One reason is that people use Illustrator in so many different ways. Illustrator really is a jack-of-all-trades, and so the folks who develop it need to provide alternative pathways to get things done. For example, an artist designing a logo and an engineer sketching an electrical system have different needs and likely different approaches to drawing, and demand different ways to access Illustrator’s features.
The second reason why Illustrator’s interface is daunting is that there's so much in this application! A quick perusal of this book's Table of Contents will give you a sense of how many different things Illustrator is used for.
Finally, and perhaps ironically, some of the complexity of Illustrator’s interface comes from the very complexity of the app. The hard-working and creative team of developers who make Illustrator powerful and contemporary have their finger on the pulse of users like you! And as new generations of illustrators enter the Adobe Illustrator community, the development team endeavors to provide different alternatives to make the interface more inviting and accessible.
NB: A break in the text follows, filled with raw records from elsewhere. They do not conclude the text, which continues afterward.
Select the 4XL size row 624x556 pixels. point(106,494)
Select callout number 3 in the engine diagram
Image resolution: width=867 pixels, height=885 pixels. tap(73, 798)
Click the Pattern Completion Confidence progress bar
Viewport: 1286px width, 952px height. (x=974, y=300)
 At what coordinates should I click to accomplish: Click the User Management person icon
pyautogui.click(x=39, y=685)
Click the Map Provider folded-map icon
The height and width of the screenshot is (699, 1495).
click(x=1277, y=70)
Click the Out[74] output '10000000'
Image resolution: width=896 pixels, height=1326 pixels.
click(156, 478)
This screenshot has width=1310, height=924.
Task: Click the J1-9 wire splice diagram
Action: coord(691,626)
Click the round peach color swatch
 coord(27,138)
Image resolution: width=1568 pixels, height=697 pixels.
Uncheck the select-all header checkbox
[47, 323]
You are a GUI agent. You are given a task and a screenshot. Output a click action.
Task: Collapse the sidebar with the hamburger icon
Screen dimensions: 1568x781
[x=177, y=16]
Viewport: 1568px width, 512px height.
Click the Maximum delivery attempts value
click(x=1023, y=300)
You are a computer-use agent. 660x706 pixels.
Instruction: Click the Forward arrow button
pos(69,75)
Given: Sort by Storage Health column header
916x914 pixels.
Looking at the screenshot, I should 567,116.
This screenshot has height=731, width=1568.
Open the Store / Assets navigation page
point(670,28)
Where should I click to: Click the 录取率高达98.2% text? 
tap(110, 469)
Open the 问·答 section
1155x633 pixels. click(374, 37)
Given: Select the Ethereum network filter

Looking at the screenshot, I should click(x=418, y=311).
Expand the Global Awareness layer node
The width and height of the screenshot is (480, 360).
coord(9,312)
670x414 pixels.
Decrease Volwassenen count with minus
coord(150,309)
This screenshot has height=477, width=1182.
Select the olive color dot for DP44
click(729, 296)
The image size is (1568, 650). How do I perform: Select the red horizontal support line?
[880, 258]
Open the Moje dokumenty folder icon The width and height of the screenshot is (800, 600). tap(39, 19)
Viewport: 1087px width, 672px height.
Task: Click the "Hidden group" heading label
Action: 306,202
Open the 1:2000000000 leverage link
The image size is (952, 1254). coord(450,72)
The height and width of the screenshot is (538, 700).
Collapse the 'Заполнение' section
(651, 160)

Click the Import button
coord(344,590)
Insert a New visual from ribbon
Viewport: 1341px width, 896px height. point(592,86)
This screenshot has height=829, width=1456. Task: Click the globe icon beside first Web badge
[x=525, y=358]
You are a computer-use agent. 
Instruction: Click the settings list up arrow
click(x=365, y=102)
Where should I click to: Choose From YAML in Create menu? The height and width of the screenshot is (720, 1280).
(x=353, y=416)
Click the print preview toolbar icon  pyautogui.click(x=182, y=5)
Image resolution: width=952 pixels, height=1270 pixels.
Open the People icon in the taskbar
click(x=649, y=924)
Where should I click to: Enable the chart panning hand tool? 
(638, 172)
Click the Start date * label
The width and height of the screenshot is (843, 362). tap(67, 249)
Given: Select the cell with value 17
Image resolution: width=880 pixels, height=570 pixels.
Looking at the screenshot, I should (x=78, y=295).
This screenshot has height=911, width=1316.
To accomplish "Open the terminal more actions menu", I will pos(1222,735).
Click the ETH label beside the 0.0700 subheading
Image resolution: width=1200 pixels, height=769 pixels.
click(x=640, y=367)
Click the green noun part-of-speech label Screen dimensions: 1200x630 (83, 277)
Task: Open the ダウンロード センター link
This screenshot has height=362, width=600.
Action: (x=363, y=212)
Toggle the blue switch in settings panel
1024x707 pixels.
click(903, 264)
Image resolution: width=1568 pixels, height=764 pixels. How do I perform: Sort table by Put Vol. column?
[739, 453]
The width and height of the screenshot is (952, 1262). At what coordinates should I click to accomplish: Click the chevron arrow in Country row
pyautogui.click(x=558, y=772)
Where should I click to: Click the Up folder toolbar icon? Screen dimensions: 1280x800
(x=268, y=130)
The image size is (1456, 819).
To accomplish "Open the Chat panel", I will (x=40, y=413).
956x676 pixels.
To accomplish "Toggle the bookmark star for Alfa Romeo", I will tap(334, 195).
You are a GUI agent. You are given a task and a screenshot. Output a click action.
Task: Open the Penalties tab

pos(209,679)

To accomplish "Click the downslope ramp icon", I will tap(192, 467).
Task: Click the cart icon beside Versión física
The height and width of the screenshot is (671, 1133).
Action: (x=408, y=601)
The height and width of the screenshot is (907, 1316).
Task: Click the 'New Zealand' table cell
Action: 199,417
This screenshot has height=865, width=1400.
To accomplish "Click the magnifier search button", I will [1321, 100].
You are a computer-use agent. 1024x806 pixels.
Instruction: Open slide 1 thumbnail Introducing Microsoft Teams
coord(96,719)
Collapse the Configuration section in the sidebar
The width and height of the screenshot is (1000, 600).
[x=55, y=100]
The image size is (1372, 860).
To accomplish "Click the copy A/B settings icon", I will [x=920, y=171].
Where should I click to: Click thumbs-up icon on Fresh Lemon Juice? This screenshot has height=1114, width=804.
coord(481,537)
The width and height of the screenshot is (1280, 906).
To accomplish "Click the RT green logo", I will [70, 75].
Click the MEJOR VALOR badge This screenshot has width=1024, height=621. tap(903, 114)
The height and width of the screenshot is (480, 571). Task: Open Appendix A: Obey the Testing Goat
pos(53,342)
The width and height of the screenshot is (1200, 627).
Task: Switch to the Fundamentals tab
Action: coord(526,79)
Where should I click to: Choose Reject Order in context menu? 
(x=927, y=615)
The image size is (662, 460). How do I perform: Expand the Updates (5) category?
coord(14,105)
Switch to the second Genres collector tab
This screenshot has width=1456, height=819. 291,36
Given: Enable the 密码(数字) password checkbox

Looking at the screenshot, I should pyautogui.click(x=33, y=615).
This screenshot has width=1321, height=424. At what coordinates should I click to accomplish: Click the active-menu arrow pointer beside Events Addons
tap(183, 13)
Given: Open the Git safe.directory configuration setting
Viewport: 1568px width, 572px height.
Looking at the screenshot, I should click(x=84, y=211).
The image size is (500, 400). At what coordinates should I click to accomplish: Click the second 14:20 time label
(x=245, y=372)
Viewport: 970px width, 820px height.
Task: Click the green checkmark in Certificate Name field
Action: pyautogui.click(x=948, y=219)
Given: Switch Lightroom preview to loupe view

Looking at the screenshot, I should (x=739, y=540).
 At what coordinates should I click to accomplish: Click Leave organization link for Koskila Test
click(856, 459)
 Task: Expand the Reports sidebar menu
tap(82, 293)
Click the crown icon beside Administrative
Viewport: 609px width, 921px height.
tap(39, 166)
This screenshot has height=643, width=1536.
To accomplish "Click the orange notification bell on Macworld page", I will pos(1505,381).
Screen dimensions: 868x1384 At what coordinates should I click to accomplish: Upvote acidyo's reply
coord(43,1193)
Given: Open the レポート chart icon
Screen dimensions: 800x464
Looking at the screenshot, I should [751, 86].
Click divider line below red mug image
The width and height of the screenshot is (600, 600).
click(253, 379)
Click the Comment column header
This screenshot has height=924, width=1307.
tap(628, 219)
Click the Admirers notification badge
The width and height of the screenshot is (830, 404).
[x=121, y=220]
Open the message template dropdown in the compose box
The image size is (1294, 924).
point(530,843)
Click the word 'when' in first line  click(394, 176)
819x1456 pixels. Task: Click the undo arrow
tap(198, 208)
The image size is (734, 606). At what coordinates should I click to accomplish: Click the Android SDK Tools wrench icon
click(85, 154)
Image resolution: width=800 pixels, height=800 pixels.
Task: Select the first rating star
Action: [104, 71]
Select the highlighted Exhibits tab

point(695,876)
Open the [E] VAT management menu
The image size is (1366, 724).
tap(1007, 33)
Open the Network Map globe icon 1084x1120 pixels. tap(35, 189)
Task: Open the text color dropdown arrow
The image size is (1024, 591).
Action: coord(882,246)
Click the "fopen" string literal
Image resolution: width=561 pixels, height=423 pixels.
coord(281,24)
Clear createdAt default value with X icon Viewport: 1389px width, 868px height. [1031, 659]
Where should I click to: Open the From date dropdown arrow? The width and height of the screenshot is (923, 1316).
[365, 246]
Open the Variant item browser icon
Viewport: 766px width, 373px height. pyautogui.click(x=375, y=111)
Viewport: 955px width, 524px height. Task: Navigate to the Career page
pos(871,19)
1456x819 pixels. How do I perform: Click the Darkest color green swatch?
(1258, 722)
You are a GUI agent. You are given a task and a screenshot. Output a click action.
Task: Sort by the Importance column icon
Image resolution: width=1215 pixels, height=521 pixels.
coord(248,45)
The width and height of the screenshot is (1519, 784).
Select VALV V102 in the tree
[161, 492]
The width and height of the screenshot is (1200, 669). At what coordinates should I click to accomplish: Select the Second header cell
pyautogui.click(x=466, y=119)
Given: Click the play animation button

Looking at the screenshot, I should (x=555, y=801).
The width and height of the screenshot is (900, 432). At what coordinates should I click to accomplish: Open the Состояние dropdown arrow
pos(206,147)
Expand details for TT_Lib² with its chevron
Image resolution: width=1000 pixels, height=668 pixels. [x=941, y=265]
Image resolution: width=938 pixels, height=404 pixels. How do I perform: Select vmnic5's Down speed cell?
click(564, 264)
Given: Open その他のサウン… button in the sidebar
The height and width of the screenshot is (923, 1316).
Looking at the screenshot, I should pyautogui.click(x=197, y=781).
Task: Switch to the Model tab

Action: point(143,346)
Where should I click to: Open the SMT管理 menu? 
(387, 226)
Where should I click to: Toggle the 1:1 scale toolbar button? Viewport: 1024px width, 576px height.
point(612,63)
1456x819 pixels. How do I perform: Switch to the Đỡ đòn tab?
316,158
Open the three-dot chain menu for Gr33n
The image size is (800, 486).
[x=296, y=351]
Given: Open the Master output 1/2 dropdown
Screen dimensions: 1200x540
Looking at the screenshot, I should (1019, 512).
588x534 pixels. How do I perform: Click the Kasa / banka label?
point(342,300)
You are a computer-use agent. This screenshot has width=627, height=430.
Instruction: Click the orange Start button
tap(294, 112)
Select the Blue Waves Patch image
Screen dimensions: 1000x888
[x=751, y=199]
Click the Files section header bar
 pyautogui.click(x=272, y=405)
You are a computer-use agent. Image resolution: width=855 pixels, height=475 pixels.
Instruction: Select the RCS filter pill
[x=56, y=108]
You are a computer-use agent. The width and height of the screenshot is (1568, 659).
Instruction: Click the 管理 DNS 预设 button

For example, Illustrator’s toolbar now contains more than 80 tools. Displaying all those tools would make the entire set overwhelming and inaccessible, so Illustrator provides a basic version of the toolbar with a small subset of tools. This approach makes life easier if you need one of those tools but more complex if you need a tool that was left out of the basic box.
All that said, relax! In this chapter, I provide a guide to the key features in Illustrator and how to access them.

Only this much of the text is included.